Friday, January 25, 2013

Context is king in signage

I have started a new project recently. It is a very lkarge one - about 30 work packages, lots of people and significant complexity. As with all endeavors, we have to learn the landscape and learn it fast. After all we are paid to be productive, not to learn. Similarly when we get to a new city, we have the objectives (conflicting at times) of finding the hotel and learning the city.
The big aha observation is that all sign posts are created by people who know where they are. They are not necessarily created for those who want to find things. That's (perhaps) why we have maps and why navigation using something like Google maps works so well. But I digress.

On this project, the work packages are imaginatively numbered wp101, wp102.. up to wp120 for the first release. And then wp201... for the second. Work packages have calendar based deadlines. And of course we have times of day to worry about too. Especially during the work day/early afternoon.

So when there is a conversation in WP116 saying we need to move "that" to 220 what do we mean? Is it move it to wp220? Is it to move the due date out to Februaray the twentieth? Or should it be discussed at the 2:20pm status meeting?

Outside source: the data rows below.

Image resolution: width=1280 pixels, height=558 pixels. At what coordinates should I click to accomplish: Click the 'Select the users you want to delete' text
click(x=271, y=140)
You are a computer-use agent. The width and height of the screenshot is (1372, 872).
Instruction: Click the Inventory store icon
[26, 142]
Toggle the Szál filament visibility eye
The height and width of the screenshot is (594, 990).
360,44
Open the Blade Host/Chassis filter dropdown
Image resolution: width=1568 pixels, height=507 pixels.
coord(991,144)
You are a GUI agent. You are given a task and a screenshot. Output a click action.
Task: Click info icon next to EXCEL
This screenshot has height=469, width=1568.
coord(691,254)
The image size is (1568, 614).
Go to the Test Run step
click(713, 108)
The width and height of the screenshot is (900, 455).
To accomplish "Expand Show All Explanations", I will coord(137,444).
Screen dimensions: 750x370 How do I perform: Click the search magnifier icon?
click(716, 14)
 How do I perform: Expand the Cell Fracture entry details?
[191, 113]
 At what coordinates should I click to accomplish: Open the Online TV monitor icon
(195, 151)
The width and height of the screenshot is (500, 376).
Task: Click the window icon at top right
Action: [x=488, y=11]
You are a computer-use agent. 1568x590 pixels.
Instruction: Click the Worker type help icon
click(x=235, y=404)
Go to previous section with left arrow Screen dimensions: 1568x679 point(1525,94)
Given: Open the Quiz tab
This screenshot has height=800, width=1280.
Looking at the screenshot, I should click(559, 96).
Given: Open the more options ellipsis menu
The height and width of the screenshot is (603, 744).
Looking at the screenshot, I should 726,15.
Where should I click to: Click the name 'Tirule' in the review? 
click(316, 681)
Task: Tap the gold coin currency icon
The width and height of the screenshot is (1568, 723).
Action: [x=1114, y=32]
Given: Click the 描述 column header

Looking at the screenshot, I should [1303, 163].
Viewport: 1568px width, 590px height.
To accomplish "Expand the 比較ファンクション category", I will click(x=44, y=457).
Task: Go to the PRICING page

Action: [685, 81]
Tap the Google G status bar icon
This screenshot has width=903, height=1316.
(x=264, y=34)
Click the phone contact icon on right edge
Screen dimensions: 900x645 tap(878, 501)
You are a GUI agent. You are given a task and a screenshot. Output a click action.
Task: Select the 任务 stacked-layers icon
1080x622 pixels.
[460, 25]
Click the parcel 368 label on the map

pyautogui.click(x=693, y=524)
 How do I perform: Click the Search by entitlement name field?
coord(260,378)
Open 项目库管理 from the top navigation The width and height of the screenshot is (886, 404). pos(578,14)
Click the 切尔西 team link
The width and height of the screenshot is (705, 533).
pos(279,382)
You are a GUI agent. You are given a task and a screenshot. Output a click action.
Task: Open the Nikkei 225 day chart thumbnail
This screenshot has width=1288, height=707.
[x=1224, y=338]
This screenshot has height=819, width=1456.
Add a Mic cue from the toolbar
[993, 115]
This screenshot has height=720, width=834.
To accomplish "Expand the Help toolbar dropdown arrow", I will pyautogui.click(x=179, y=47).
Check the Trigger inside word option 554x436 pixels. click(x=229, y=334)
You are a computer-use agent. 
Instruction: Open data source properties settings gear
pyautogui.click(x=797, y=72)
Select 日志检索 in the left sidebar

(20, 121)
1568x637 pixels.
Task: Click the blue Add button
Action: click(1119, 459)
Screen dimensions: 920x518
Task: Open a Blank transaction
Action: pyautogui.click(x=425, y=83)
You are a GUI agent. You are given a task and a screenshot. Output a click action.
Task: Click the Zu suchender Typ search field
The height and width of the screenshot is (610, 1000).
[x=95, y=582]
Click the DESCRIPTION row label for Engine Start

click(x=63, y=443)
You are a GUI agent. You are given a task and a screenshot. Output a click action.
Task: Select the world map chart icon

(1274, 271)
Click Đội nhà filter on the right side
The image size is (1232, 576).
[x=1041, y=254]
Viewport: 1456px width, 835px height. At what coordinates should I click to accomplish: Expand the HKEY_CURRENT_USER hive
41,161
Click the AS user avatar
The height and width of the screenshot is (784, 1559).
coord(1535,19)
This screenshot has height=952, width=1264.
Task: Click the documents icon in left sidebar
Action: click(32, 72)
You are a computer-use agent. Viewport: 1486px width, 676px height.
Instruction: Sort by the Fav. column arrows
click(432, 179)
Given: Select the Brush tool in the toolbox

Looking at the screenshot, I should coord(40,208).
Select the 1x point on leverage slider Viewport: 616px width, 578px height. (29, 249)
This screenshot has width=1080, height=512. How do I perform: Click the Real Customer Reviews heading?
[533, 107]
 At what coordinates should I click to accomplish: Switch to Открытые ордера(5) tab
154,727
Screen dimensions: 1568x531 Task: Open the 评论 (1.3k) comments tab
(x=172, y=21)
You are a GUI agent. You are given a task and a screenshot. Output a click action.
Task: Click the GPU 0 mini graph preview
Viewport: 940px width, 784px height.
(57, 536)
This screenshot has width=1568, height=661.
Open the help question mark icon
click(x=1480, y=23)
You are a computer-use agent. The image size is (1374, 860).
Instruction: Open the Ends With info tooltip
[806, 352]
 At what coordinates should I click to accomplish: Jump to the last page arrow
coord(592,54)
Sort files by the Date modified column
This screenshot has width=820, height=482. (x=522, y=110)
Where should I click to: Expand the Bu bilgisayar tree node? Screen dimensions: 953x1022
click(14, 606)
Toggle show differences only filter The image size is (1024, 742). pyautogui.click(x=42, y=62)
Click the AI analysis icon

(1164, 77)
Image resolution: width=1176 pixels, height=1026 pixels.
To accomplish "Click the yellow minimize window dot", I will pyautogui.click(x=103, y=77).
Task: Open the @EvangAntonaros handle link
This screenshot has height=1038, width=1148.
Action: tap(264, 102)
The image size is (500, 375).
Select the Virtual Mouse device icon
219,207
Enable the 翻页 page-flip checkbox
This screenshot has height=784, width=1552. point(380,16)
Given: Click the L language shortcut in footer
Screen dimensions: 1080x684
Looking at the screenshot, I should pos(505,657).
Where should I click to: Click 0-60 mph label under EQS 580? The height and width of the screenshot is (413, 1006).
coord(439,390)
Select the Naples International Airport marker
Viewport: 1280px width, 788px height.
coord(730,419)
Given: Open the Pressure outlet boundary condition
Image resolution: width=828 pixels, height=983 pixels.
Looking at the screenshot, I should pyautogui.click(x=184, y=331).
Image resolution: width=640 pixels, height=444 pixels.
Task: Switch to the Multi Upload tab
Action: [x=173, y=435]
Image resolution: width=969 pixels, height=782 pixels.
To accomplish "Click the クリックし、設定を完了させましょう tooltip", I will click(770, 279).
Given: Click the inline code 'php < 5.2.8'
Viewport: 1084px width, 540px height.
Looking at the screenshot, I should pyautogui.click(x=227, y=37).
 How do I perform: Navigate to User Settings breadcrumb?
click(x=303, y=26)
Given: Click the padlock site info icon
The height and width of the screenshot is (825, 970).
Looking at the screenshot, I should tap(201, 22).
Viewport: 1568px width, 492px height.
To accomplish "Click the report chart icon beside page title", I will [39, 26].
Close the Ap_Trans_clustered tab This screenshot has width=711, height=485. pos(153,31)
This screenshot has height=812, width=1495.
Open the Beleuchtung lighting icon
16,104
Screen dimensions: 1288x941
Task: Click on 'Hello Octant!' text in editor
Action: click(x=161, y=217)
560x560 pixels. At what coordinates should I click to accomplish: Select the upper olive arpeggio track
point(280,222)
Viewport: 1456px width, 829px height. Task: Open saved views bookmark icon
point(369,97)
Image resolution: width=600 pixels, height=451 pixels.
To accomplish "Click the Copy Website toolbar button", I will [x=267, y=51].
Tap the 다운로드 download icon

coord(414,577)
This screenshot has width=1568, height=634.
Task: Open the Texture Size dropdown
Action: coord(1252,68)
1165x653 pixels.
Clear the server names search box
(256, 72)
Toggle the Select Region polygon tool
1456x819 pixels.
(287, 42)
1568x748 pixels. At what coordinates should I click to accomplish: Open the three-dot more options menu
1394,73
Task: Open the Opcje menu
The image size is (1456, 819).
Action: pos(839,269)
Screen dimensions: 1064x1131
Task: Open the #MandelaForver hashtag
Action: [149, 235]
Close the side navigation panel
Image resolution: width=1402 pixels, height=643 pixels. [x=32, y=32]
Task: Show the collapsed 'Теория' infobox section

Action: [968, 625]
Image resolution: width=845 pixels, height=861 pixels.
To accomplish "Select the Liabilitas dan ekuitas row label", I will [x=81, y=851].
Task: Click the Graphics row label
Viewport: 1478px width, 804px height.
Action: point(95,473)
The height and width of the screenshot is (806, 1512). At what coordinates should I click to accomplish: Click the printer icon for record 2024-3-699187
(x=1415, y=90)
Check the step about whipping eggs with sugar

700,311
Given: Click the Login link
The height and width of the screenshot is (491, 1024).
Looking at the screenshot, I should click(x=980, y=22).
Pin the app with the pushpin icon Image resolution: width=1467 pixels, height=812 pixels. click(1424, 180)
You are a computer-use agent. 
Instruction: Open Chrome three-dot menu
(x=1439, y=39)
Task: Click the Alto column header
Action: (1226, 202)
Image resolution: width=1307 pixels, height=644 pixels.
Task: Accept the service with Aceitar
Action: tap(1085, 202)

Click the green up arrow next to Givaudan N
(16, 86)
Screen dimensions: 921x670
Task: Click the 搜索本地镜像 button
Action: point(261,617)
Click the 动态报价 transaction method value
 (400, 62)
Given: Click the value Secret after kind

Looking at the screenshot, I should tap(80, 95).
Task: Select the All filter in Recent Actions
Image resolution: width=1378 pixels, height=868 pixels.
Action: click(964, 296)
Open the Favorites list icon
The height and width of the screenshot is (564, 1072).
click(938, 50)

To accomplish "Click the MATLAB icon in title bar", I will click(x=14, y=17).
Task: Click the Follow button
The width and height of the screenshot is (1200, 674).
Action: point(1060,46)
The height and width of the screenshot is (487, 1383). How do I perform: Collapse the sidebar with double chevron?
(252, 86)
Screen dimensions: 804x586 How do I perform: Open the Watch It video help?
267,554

Of course when you have the context, you have enough metadata to figure it out. But when you are a stranger in project land, it requires considerable mental energy to figure it out. The signposts (220 in this case) are used by the people who know, and those of us trying to use them for direction scramble to keep up.

On projects like these, it is not so much of an issue. But in the "real" world, putting yourself in the mind of all of the user constituencies is important. Is this sign put there because the law says we have to have signs? Is it to help natives who need to find quick alternate routes? Is it to embrace strangers/visitors? All of the above?